We learn eventually that, in real life, a butcher has caught his wife with her lover and murdered them, throwing the latter out a window and gruesomely dismembering the woman with a knife. But the narrator – apparently speaking from the dead, a la Sunset Boulevard – relates events only as he sees them: the un-guillotining of the man is his birth, and he is seen putting his wife’s sliced-off parts together and giving her life. Unlike other reversed stories like the later Memento or Betrayal, the film here is actually run backwards, so that a newborn child is shown being sucked back into the womb (the narrator says sadly that the child is dying), or a man thrown from a building is shown rising up to the original spot.
The dialogue is spoken normally but shown in reverse sequence, creating some uproarious distortions. (A few lines are delivered backwards by, appropriately enough, government officials.) In real time, the twitchy groom assures the priest that he is fine, then says “I do” to the marriage vow. But here is how that comes out:
Priest: “Do you take this woman to be your lawful wife?”
Man: “No.”
Priest: “Are you uncomfortable?”
Much of the hilarity comes from this careful juxtaposition, forcing us constantly to keep up with what we hear vs. what is really being said. (Similarly, at the execution ground: “Be brave my son. You’ll meet our lord.” “Disgusting.” “How’s the cigarette?”) The world is turned upside down: people walk backwards, a rhinoceros in the zoo throws food to the spectators (the narrator: “Stealing from a bank is one thing, but taking from a poor hippo…”), a stripper puts her clothes on, people dive from the water back onto the shore, wine is spit out back into the glass. The narrator proudly relates how he returned his bride to virginity, and a family feud is reversed into happier times.
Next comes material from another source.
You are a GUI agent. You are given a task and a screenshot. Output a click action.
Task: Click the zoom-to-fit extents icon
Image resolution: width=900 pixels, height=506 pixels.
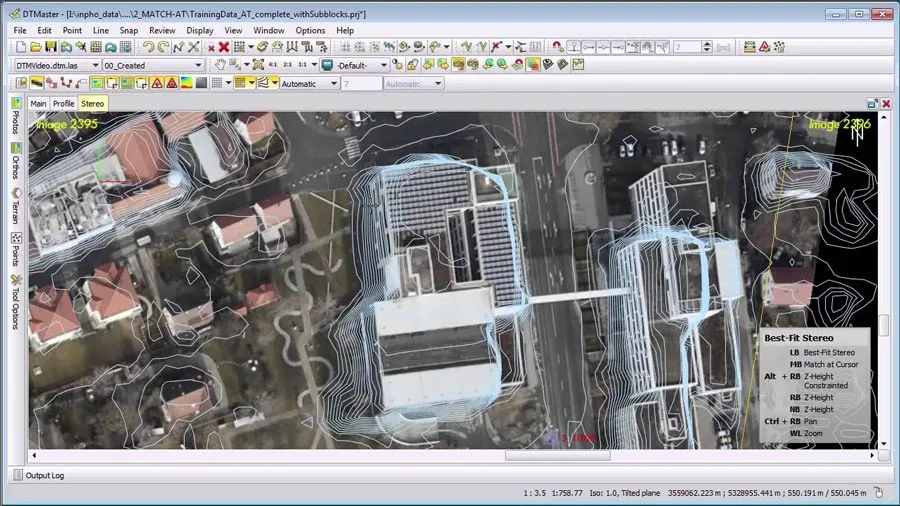(258, 65)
Having put the dismembered woman back together at the beginning, the man later throws her into a building fire. That is, instead of saving her from the fire and later cutting her up, the reverse is shown and explained away by the narrator as if it were the perfectly normal and correct order. The narrator only knows what he is shown and responds accordingly; logic tells us one thing, the narrator another. “Happy End” (the English is the original title) is of course ironic: while the actual ending is the execution, the ending in the film’s sequence is the man’s birth — seen by the narrator as his quiet death.
Aside from the dialogue, the filming undercuts the seriousness of the murder story in every way, such as the lovers framed against a group of mooing cows. My favorite sequence is where the woman and her lover are eating cookies while eyeing each other in suggestively campy fashion, which in this world means pieces emerging from their mouths un-chewed and forming back into a whole cookie. It feels like a parody of the famous seductive eating scene from Tom Jones a few years earlier.
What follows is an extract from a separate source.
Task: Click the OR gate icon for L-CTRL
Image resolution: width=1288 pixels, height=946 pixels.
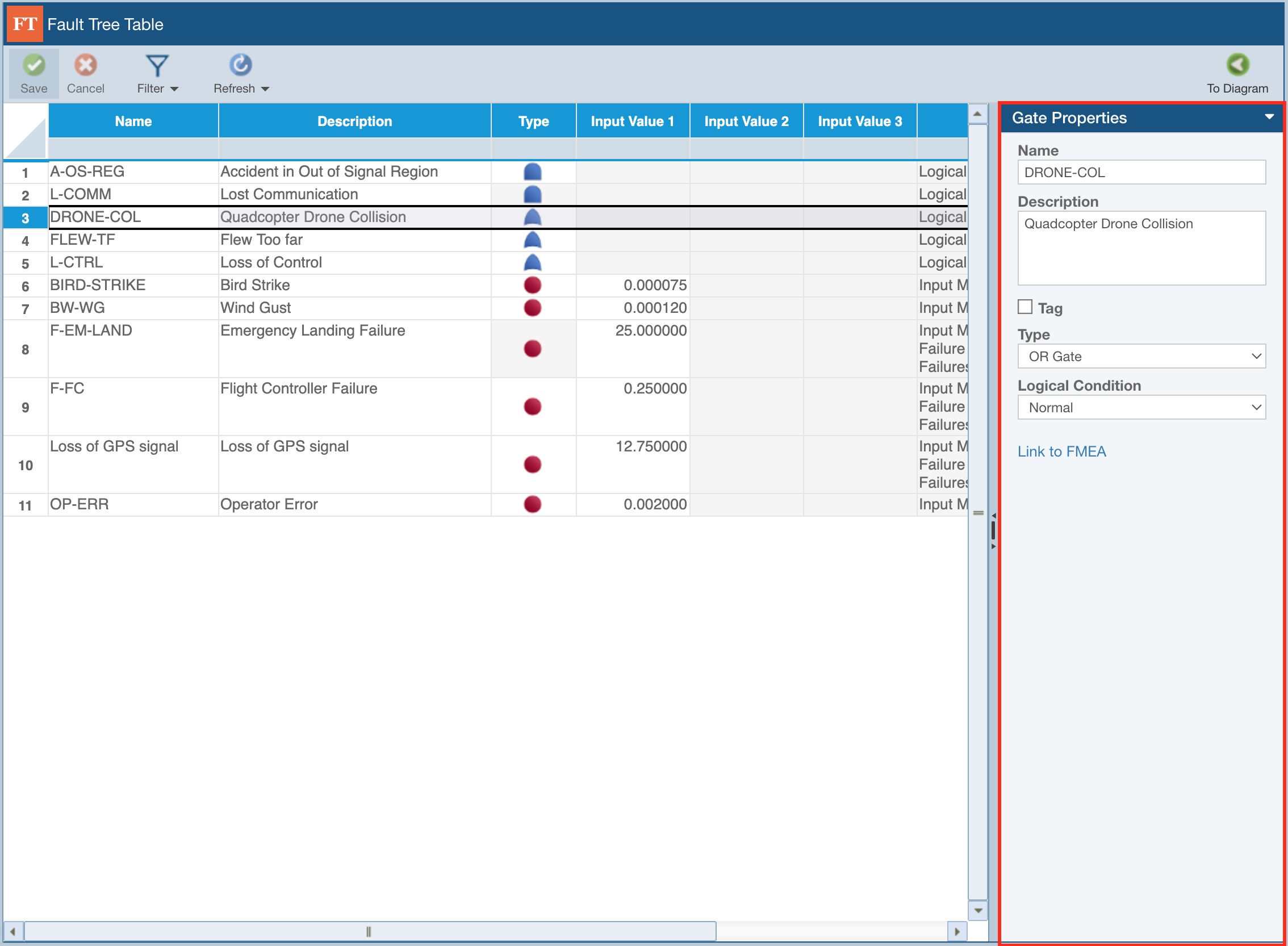Action: [532, 262]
Vladimir Mensik, a highly prolific Czech actor, gives a spot-on performance as Bedrich. He enjoys brilliant support from Jaroslava Obermaierova as the wife and Josef Abrham as the lover.
Helped by the film’s relative brevity (70 minutes), the concept never grows old. I had a ball. The film is not available through any normal channels; I watched a Russian download with some questionable subtitles. I’m sure we miss a lot of the Czech humor as it is; for example, the name of the main character, Bedrich Frydrych, is apparently a joke on the lines of “Frederick Frederick” (as in the composer Bedrich Smetana, born Frydrych). Given that the humor derives largely from the contrast between the narration, which describes what we see before our eyes, and what we know to be the real story, the subtitles are particularly important here. (I notice that a number of Japanese commentators who didn’t have access to subtitles expressed boredom with the film.) So I’d like to see this again with proper titles – heck, I’d like to see it again anyway. Inventive, offbeat, tongue firmly in cheek. It’s often called Dadaist, which sounds right, the film equivalent of Duchamp’s urinal. Though produced during the fertile period of the Czech New Wave, it is really in a class of its own. Highly recommended.